* _RECORDS_:
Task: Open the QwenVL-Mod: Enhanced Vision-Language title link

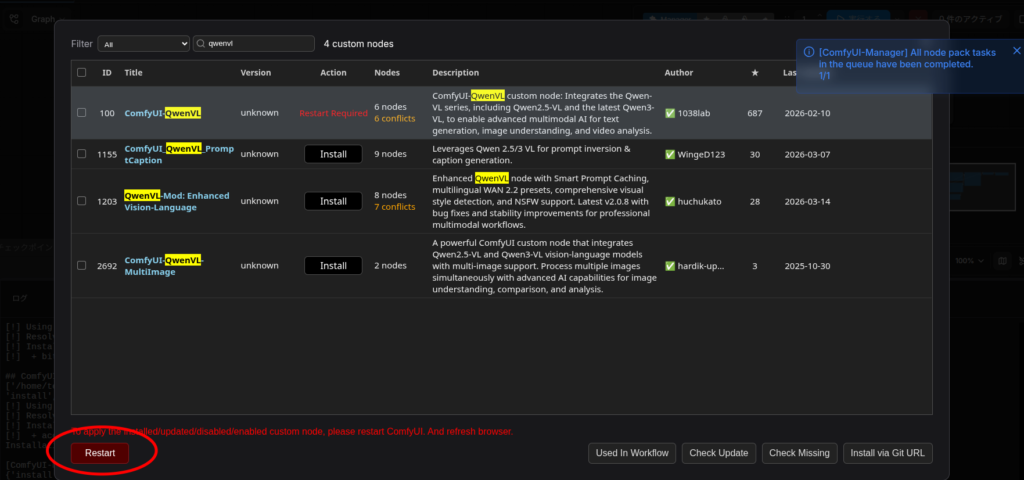Action: pyautogui.click(x=176, y=201)
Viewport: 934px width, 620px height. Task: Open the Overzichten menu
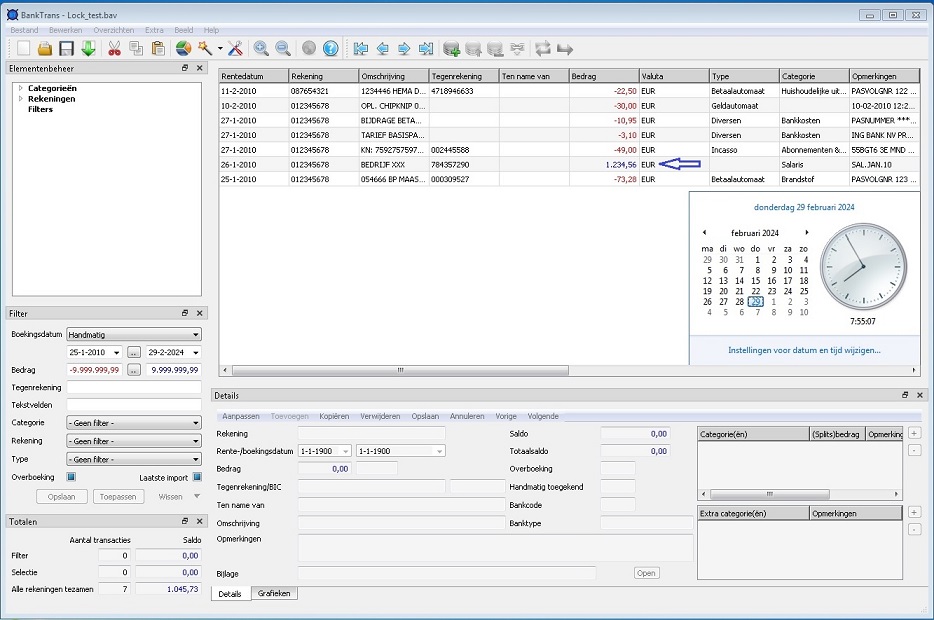pos(114,31)
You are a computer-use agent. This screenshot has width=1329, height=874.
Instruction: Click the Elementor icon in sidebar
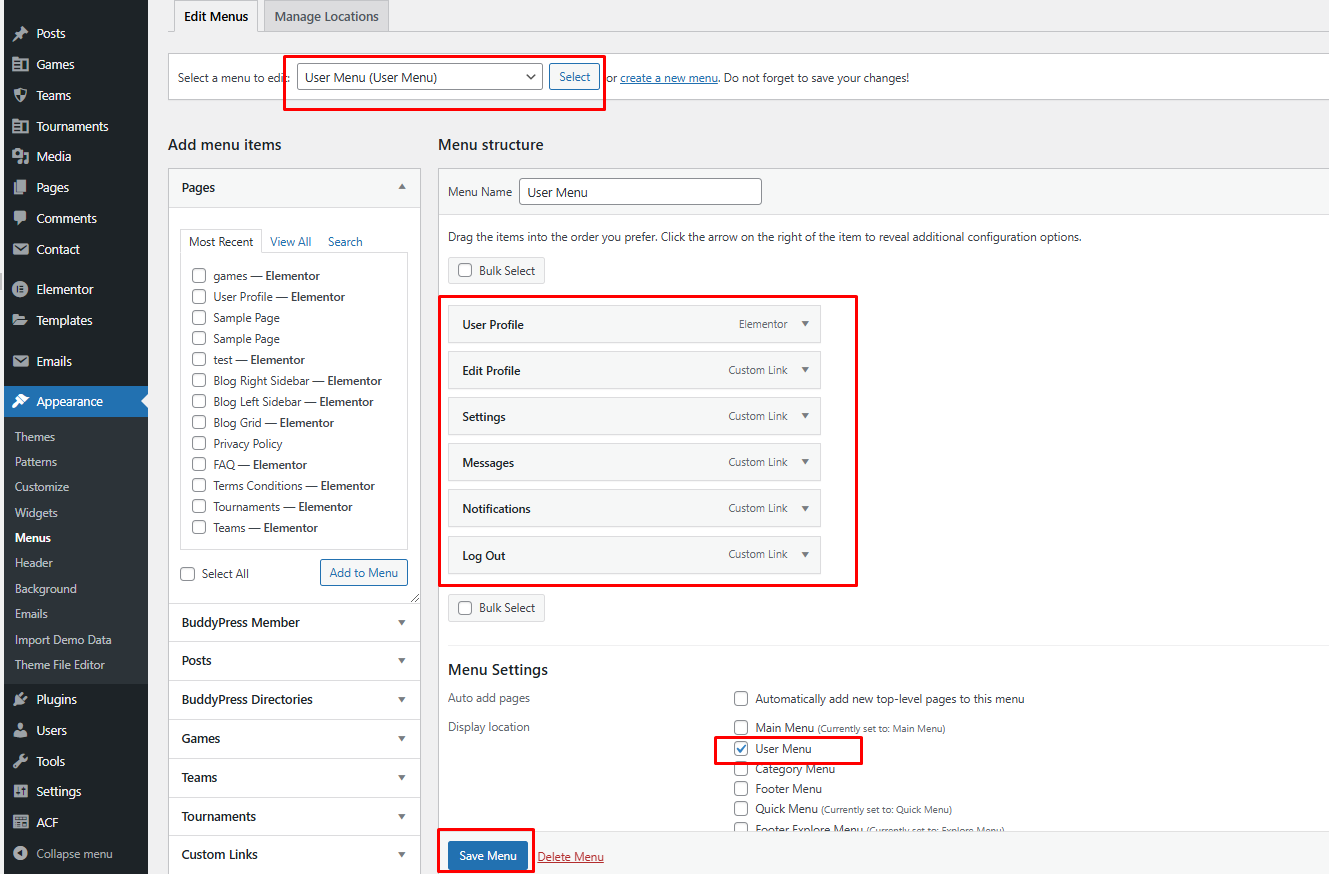(x=20, y=289)

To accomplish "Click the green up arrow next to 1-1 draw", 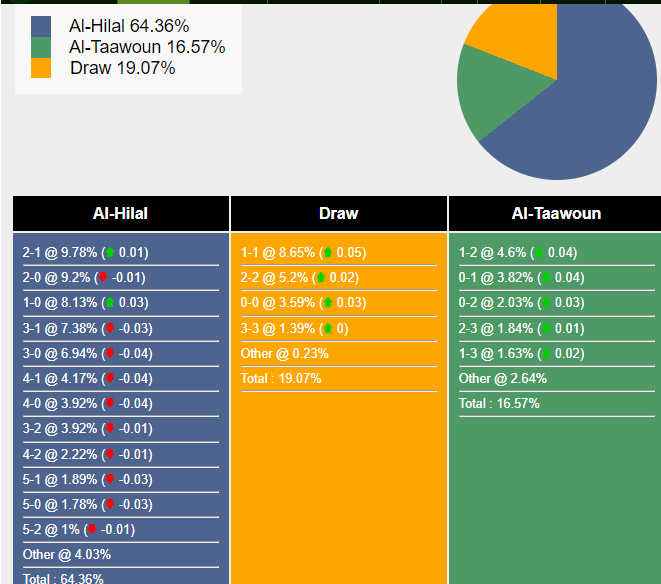I will tap(327, 253).
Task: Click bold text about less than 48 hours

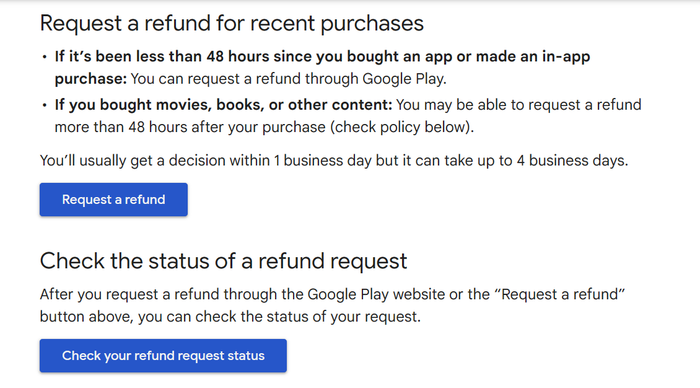Action: 322,67
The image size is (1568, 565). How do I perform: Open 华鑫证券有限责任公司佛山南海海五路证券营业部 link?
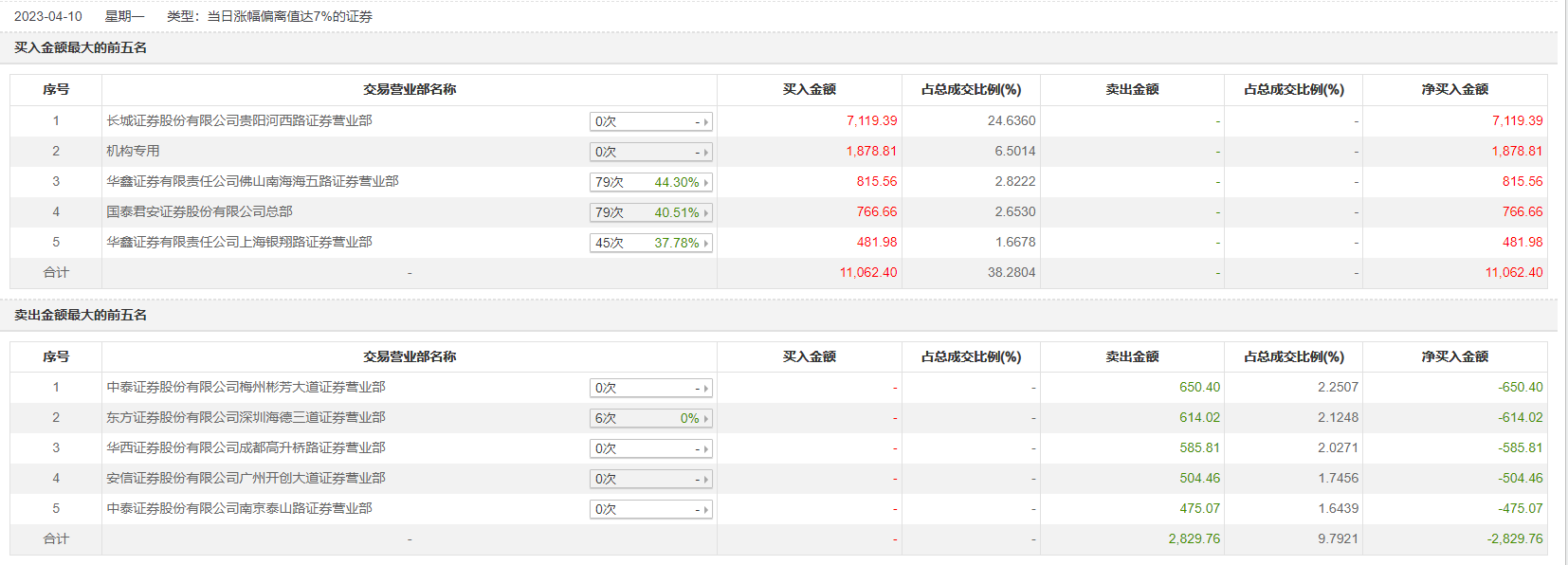pyautogui.click(x=252, y=181)
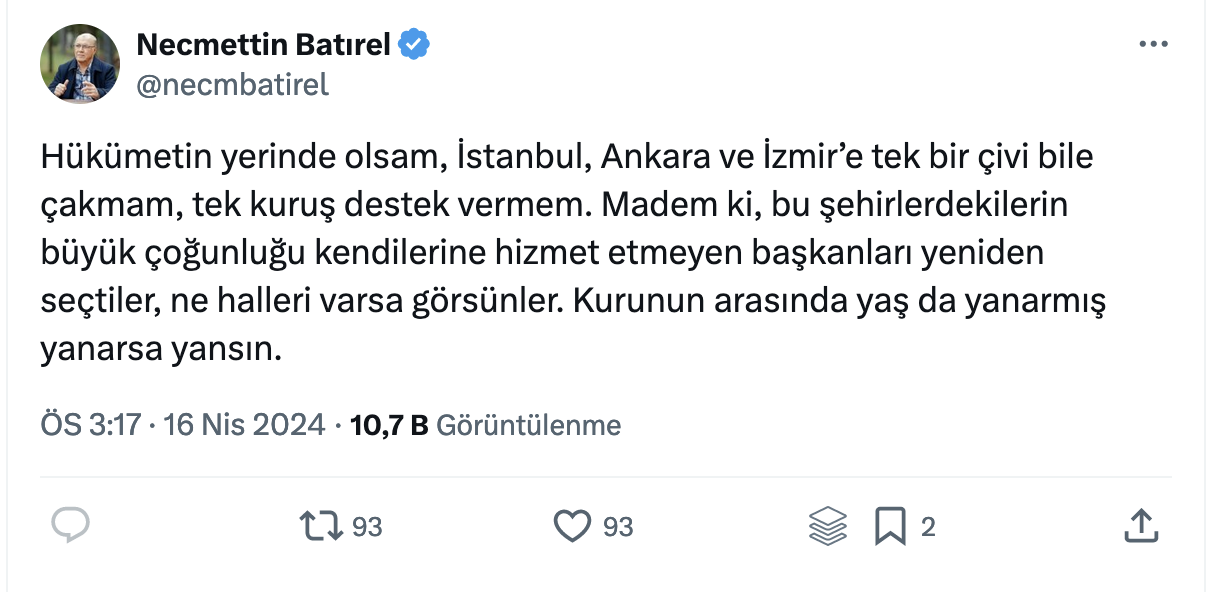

* _INSTRUCTIONS FOR THE TASK_: For this exercise, retype exactly, and only, the lines from the line with "Task: Click bold" through the last line of the material above, both included. Pictures stay out.

* _RESULT OF THIS EXERCISE_:
Task: Click bold text about less than 48 hours

Action: 322,67
The image size is (1568, 565). How do I perform: Open 华鑫证券有限责任公司佛山南海海五路证券营业部 link?
pyautogui.click(x=252, y=181)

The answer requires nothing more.